Do yourself and your kids a favor and introduce them to this artist who helps us see the world with boundless curiosity and flair. Ages 2 and up.

black-cat-white-cat-cover-imageBlack Cat, White Cat, written and illustrated by Silvia Borando
published in Italy in 2014; first U.S. edition 2015 by Candlewick Press

Coming to us from Italy, Silvia Borando’s graphic stylishness is such a treat. This book makes a great companion to Ipcar’s story.

This time it’s two cats, one entirely white, one entirely black — but they’ve never met. Black Cat only goes out in the day, while White Cat ventures out only at night.

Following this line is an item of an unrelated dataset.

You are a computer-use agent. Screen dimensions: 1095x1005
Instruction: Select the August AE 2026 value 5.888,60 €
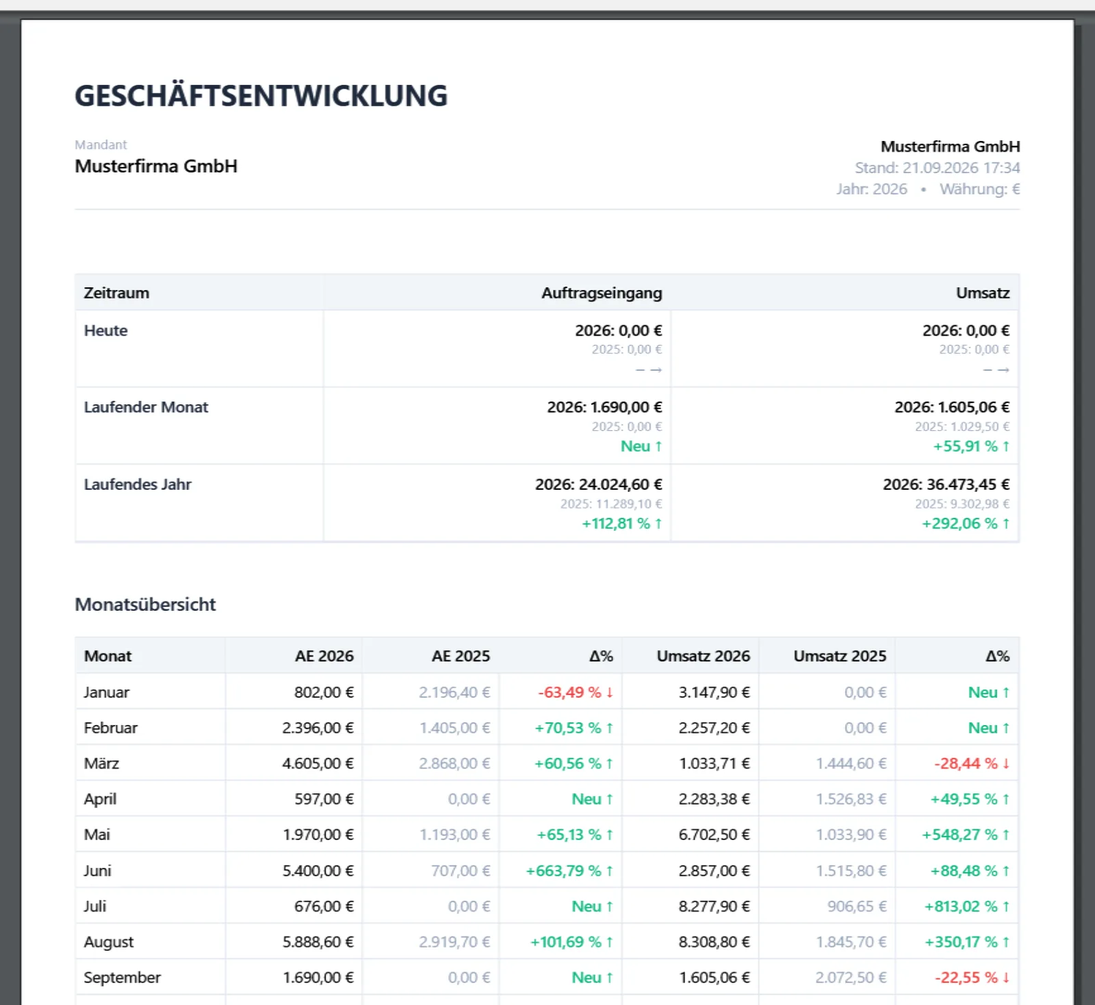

One day they become curious about the other side of things and venturing off to explore they meet up and guide one another into their lovely worlds. The wonder of the night with its “glittery fluttery fireflies” and the wonder of the day with all the “busy buzzy bumblebees” are deeply satisfying to these two newly inseparable friends.


Before you know it, Black Cat and White Cat have a batch of kittens. And can you guess what color they are? That’s the suspenseful teaser before the very last page turn! The answer is such a delight, I’m certainly not going to spoil it for you! Share this happy, simple story with children ages 18 months and up.

poles-apart-cover-imagePoles Apart, written by Jeanne Willis, illustrated by Jarvis
published in 2015 by Nosy Crow

This is certainly the most colorful of our black and white stories today, as you can tell by the cover image alone.

Here’s a merry collection of penguins, who as you know inhabit the South Pole. Never the North Pole. Except that one fateful day, Mr. and Mrs. Pilchard-Brown and their penguins three — Peeky, Poots, and Pog — get lost on their way to a picnic and float on a small chunk of ice allllll the way up to the Arctic, where they bump into an enormous, furry fellow named Mr. White.


Mr. White gallantly offers to help these bird-brains find their way back home. And what an epic itinerary it is! Setting not exactly a straight course, the intrepid crew meander through the U.S., England, Italy, India, and Australia, before finally arriving at their destination.


Vivid, personality-laden illustrations, the antics of Peeky, Poots, and Pog, and gallons of friendliness warm up this story of the frozen reaches and creatures of our globe like cocoa on a winter morning. Jolly fun for ages 3 and up.